» **Work instructions**: Would you restate the entries below word for word, starting at the first line and ending with the one that has "The width and height of the screenshot is (2021, 814)."?

» **Data supplied**:
--------------------------------------------------
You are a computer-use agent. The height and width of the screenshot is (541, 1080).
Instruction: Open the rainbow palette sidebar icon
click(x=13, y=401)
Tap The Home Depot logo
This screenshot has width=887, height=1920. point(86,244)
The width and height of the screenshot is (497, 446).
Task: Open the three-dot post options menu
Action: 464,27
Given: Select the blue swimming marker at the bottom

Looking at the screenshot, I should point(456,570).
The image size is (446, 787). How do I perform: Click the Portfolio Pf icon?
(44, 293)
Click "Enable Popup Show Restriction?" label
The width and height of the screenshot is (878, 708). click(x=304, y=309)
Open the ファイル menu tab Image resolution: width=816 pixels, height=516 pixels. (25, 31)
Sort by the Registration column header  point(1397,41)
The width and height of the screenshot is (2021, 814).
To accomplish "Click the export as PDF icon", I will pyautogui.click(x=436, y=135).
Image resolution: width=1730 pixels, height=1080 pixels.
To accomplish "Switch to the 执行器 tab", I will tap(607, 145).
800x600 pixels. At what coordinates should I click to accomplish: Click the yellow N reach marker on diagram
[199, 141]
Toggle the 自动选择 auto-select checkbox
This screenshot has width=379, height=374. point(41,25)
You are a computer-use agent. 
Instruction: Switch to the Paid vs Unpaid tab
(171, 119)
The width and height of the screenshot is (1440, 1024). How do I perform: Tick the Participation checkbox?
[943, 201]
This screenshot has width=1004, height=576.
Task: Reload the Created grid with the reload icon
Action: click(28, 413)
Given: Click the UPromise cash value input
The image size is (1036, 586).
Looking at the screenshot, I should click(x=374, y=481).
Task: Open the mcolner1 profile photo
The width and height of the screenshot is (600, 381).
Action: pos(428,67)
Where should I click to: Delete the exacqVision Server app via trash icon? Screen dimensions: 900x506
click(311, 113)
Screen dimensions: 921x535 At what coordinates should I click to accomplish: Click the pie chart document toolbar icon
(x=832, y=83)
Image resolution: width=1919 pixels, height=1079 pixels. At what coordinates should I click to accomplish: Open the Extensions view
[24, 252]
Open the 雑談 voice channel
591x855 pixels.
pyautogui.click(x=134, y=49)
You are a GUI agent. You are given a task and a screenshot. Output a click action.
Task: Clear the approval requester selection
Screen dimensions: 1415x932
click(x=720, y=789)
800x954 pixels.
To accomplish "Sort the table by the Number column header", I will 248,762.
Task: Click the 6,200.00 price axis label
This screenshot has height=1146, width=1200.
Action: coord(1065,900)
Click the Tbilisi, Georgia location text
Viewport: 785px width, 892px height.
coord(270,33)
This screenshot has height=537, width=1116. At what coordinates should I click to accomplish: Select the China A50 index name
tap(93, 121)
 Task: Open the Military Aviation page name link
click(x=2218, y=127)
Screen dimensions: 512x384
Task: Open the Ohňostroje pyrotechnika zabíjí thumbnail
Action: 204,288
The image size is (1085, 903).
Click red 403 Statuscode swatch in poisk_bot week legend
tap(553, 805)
--------------------------------------------------
» **Task answer**:
You are a computer-use agent. The height and width of the screenshot is (541, 1080).
Instruction: Open the rainbow palette sidebar icon
click(x=13, y=401)
Tap The Home Depot logo
This screenshot has width=887, height=1920. point(86,244)
The width and height of the screenshot is (497, 446).
Task: Open the three-dot post options menu
Action: 464,27
Given: Select the blue swimming marker at the bottom

Looking at the screenshot, I should point(456,570).
The image size is (446, 787). How do I perform: Click the Portfolio Pf icon?
(44, 293)
Click "Enable Popup Show Restriction?" label
The width and height of the screenshot is (878, 708). click(x=304, y=309)
Open the ファイル menu tab Image resolution: width=816 pixels, height=516 pixels. (25, 31)
Sort by the Registration column header  point(1397,41)
The width and height of the screenshot is (2021, 814).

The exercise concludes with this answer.